Records for this task ::
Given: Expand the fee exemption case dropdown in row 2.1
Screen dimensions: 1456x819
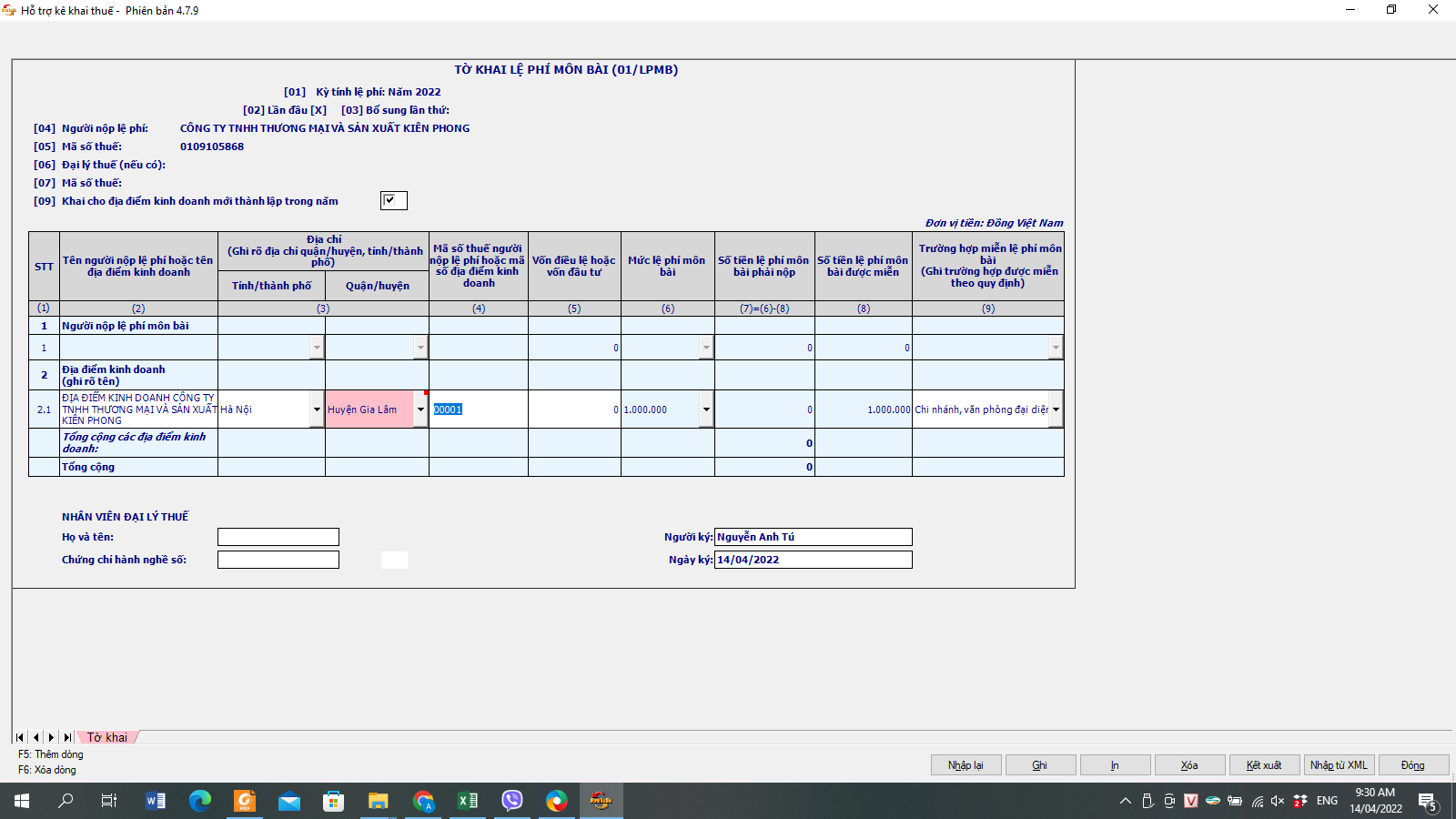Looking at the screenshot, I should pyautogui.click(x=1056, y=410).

...

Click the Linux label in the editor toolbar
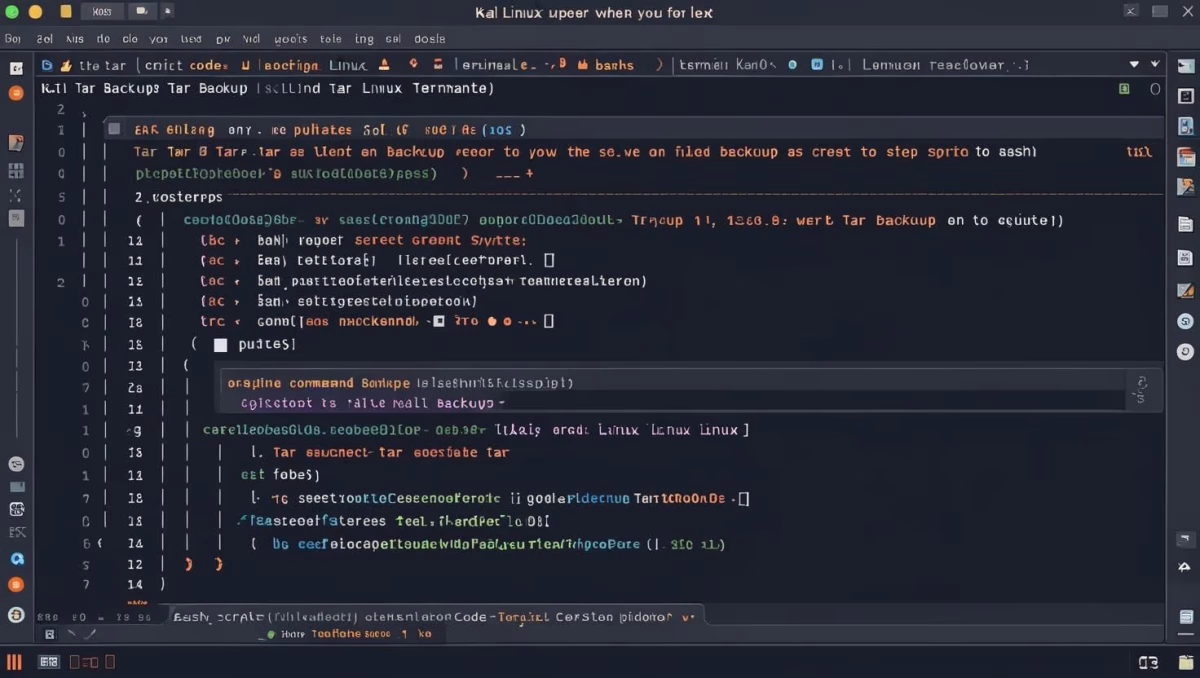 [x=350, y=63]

* * *

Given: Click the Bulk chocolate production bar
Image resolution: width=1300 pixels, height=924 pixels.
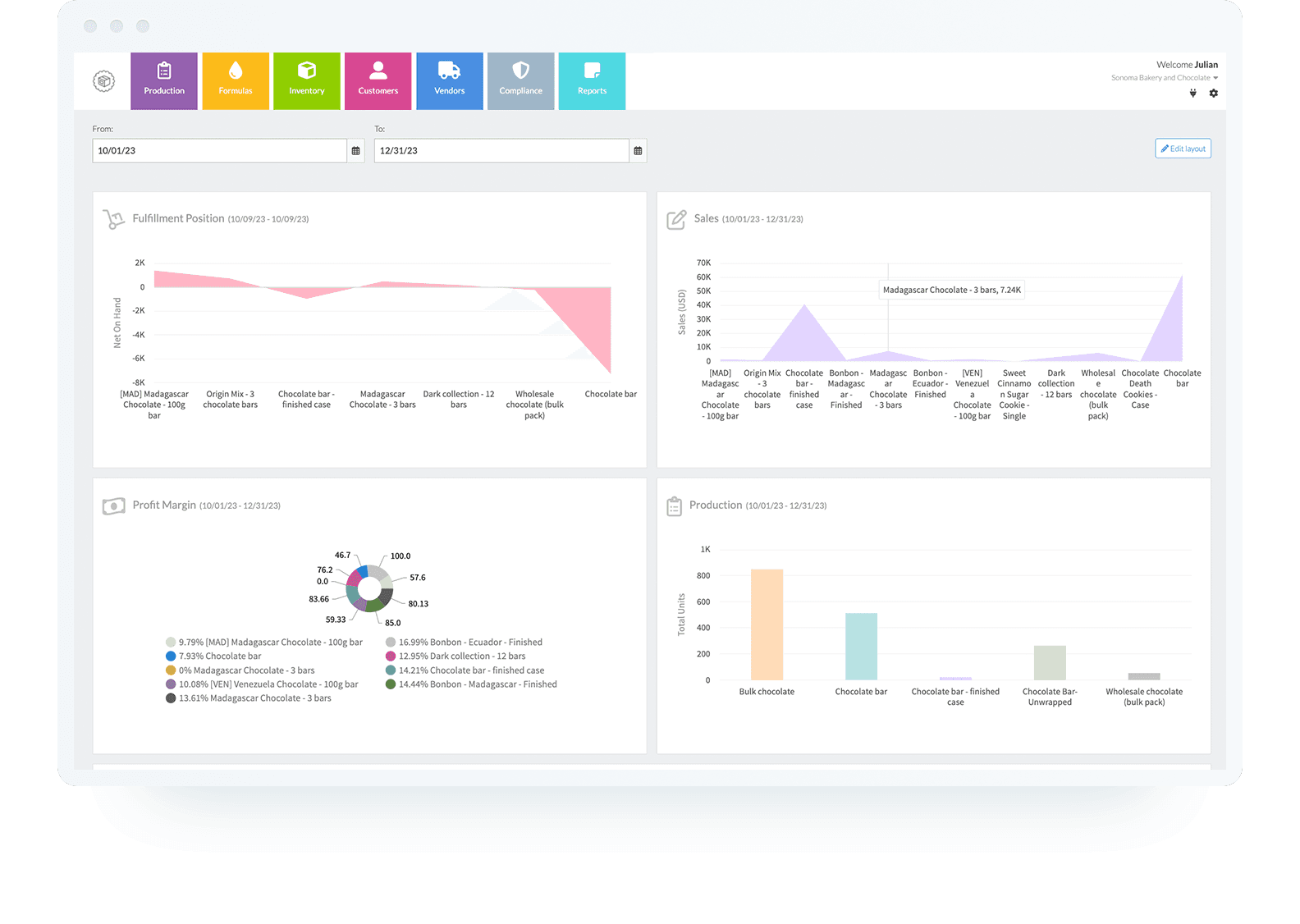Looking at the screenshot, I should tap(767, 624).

Exercise instructions :: Search the listing above for lines containing "Given", and copy them.

Response to this exercise ::
Given: Expand the fee exemption case dropdown in row 2.1
Given: Click the Bulk chocolate production bar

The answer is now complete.